WHAT YOU WILL DO:
1 > Reproduce the passage of the article on the rust gallery that begins with the words "MANCHESTER, England —" and ends with "something more otherworldly.".
2 > List every color that the article on the rust gallery says rust can produce.

MANCHESTER, England — A red-brick Edwardian church on a leafy residential street might not look like the natural destination for contemporary art treasure. But head down the stairs and into its basement and you’ll find Rust: The Art Gallery, the world’s first gallery dedicated entirely to — you guessed it — the aesthetic joy of rust.
Stephen Raw, the 69-year-old artist behind the project, has been working out of the church basement in South Manchester for the last 15 years. He has been photographing and collecting rusty objects since he was 17, compelled by the rainbow of color that rust creates. “Oranges and reds and even blues, in the right circumstances,” he tells Hyperallergic, equally enthralled by the way rust erodes objects into something more otherworldly.
Before the gallery’s inception, Stephen already had what he termed a Cabinet of Curiosities — some converted shelves — at home, on which he stored his rust collection. “Then I thought, I’ve got too many wonderful pieces here. Why don’t I turn that storeroom in the church into a gallery space?”

INFORMATION SHOWN:
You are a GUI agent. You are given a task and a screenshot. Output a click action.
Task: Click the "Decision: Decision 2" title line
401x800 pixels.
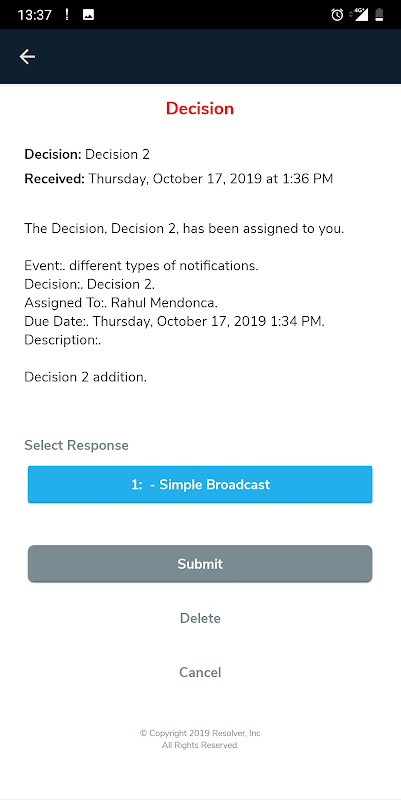(x=87, y=155)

ANSWERS TO THE PROBLEMS:
1 >
MANCHESTER, England — A red-brick Edwardian church on a leafy residential street might not look like the natural destination for contemporary art treasure. But head down the stairs and into its basement and you’ll find Rust: The Art Gallery, the world’s first gallery dedicated entirely to — you guessed it — the aesthetic joy of rust.
Stephen Raw, the 69-year-old artist behind the project, has been working out of the church basement in South Manchester for the last 15 years. He has been photographing and collecting rusty objects since he was 17, compelled by the rainbow of color that rust creates. “Oranges and reds and even blues, in the right circumstances,” he tells Hyperallergic, equally enthralled by the way rust erodes objects into something more otherworldly.

2 > Oranges, reds, blues